Decluttering and Death: Dismantling the Ego’s Nest

Swedish Death Cleaning explicitly evokes mortality as a motivator for ridding oneself of clutter. The core idea is to act now so as to ease the burden on loved ones of having to deal with one’s stuff. Many of the other usual benefits of decluttering are also promised, including a greater sense of freedom and peace, and less stress and overwhelm. In the “Death Cleaning” process, the reminder of death helps create a time limit, a motivator to help folks do on behalf of their future grieving loved ones what they might not do for themselves.

Whether this approach actually works well as a decluttering strategy, I cannot say, but surely part of its intuitive appeal is its connection to fears, hopes, and truisms about death that condition so many Western lives. “You can’t take it with you,” it is often said, and we have humor to underscore the triviality of stuff as well: “The one who dies with the most toys wins.” Still, how many of us remain deeply attached to our “mountains o’ things” (Tracy Chapman’s locution) well into our 70s, 80s, and beyond? We may intellectually “know” that our stuff isn’t really important to our quality of life or sense of self but still cling like the dickens to our possessions.

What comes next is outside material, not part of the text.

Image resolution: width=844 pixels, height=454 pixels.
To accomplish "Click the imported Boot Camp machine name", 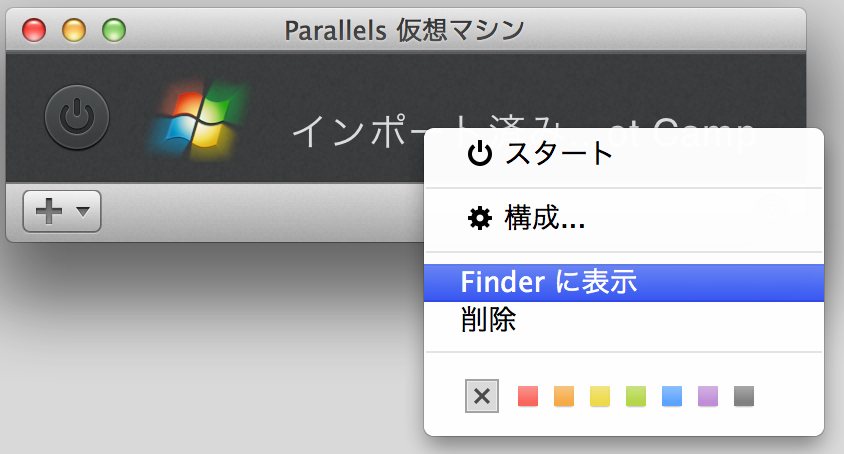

Anyone reading this has probably already thought a fair bit about how consumerism helps keep us rooted in an identity focused on the acquisition and maintenance of stuff. I “know,” of course, that my material trappings are not “I,” but, at a level beyond the intellectual, I may still feel these items as my safety, my protection, even as an extended “house” for my “soul.” The clothing and furniture, the cameras and car, may come to be felt, not as mere objects on or around me, but as an extension of my body, that is, of my my most intimately felt sense of self. Can it be any wonder, then, if I come to love and fetishize these things similarly to how I may obsess over my body, attentive to each bruise, ache, wrinkle, and gray hair?

It should also come as no surprise, then, that, although many folks move into old age with an eye to simplifying and streamlining, some become more attached than ever to the items that have defined them over the years. The kids’ toys from the 70s, the discarded end tables, and the dusty boxes of Christmas ornaments can come to function like a mirror for all that one has been and done. In an ambivalently hellish fashion, these objects may come to feel simultaneously like a burden and a protective fortress. In fact, in some cases, the closer death comes, the more urgent it can feel to both cast off one’s things while also maintaining a buffer of stuff around oneself, a thick nest around one’s distantly experienced, fragile sense of inner being.

While there are surely differences of personality with respect to how much stuff one prefers to have, it is also entirely clear that whole societies, indeed much of the world, have been organized around the production and distribution of stuff for profit. Much of the planet toils and suffers, bearing the brunt of devastating environmental, bodily, and cultural consequences, so that privileged others might amass still more stuff, including countless “luxury” items meant to evoke greater prestige. It is sobering to add to the list of capitalist injustice that so many beings, indeed so much of the earth itself, are sacrificed largely to help others of us maintain our complicated state of death denial.

Of course, as death draws ever nearer, it is the body itself to which most of us will cling most tightly, a body that will inevitably fail to shield us, however privileged and entitled we may be. Maybe the great opportunity of “death cleaning” is simply its invitation to begin now to gradually strip away the layers of physical bulwark that we have constructed and maintained to try to hide from the nakedness of our actual being. Maybe one of the greatest gifts of existing as a human being in this rampantly consumerist society is to be presented with the opportunity to recognize this stark contrast between self and stuff, self and object. Maybe it is never too early to begin dismantling the ego’s nest, to begin moving now into the lightness of being.